To be clear, I’m not trying to condemn the authors of these papers. These protocols are incredibly impressive and already take a lot of work to build, and it’s not the job of these authors to write comprehensive implementation details for their protocols. But the problem is that there really is no strong guidance for these protocols, and so developers have to rely largely on academic papers. So, my point is not that we should blame the authors, but rather that we shouldn’t be surprised at the consequences.

The Solutions

The best way to address these issues is to produce better implementation guidance. Academic papers are not designed to be comprehensive guides for implementation. A developer, particularly a non-cryptographer, using only guidance from these papers to implement a complex protocol is likely to make an error and introduce these critical vulnerabilities. This is the exact reason we created ZKDocs. With ZKDocs, we aim to provide clearer implementation guidance, focusing particularly on areas of protocols that are commonly messed up, such as Fiat-Shamir transformations. If you’re creating your own zero-knowledge proof implementation, check out our Fiat-Shamir section of ZKDocs!

It’s also worth mentioning that these issues could be more or less eradicated if test vectors for these protocols were widely available. Implementations with incorrect Fiat-Shamir transformations would fail tests using test vectors from correct implementations. However, given the limited guidance for most of these proof systems, producing test vectors for all of them seems unlikely.

Lastly, investigating these Frozen Heart vulnerabilities was a good reminder of the value of code audits. My team and I reviewed a lot of public repositories, and we found a good number of implementations that performed these transformations correctly. Most of these implementations were built by groups of people who performed internal and, typically, external code audits.

Coordinated Disclosure

Prior to our disclosure, my teammates and I spent the last few months researching and reviewing implementations for as many proof systems as possible.
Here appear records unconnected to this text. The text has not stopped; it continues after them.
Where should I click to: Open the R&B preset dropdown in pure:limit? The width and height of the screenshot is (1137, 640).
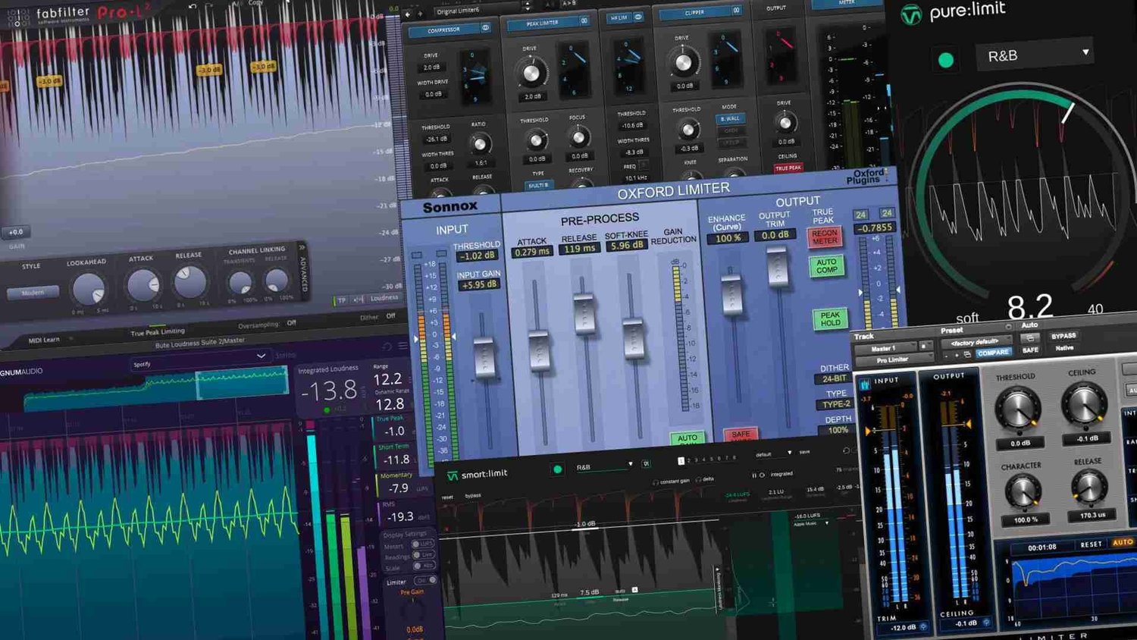1033,53
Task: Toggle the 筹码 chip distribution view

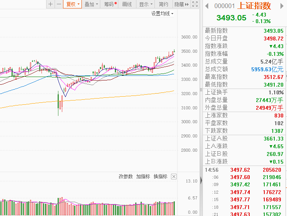Action: click(x=110, y=4)
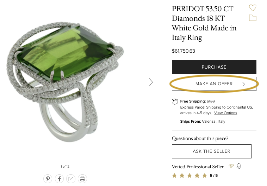Print the listing using printer icon
This screenshot has height=186, width=267.
click(82, 179)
Once our research was complete, we disclosed the vulnerabilities to ZenGo, ING Bank, SECBIT Labs, Adjoint Inc., Dusk Network, Iden3, ConsenSys, and all of their active forks on March 18, 2022. We also contacted the authors of the Bulletproofs paper on this date.

As of April 12, 2022, ZenGo, Dusk Network, Iden3, and ConsenSys have patched their implementations with the required fixes. ING Bank has deleted its vulnerable repository. The authors of the Bulletproofs paper have updated their section on the Fiat-Shamir transformation. We were not able to get in contact with SECBIT Labs or Adjoint Inc.
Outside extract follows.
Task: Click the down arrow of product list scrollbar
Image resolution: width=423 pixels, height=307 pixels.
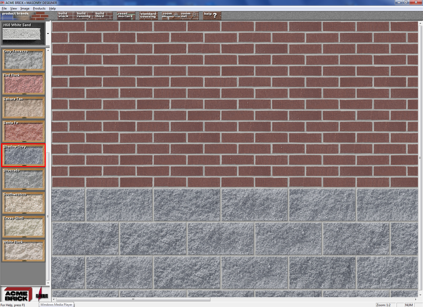Action: pos(48,283)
We would like to thank ZenGo, ING Bank, Dusk Network, Iden3, ConsenSys, and the Bulletproofs authors for working swiftly with us to address these issues.


I would like to thank each of my teammates for assisting me in reviewing public implementations and David Bernhard, Olivier Pereira, and Bogdan Warinschi for their work on this vulnerability. Lastly, a huge thanks goes to Dr. Sarang Noether for helping me understand these issues more deeply.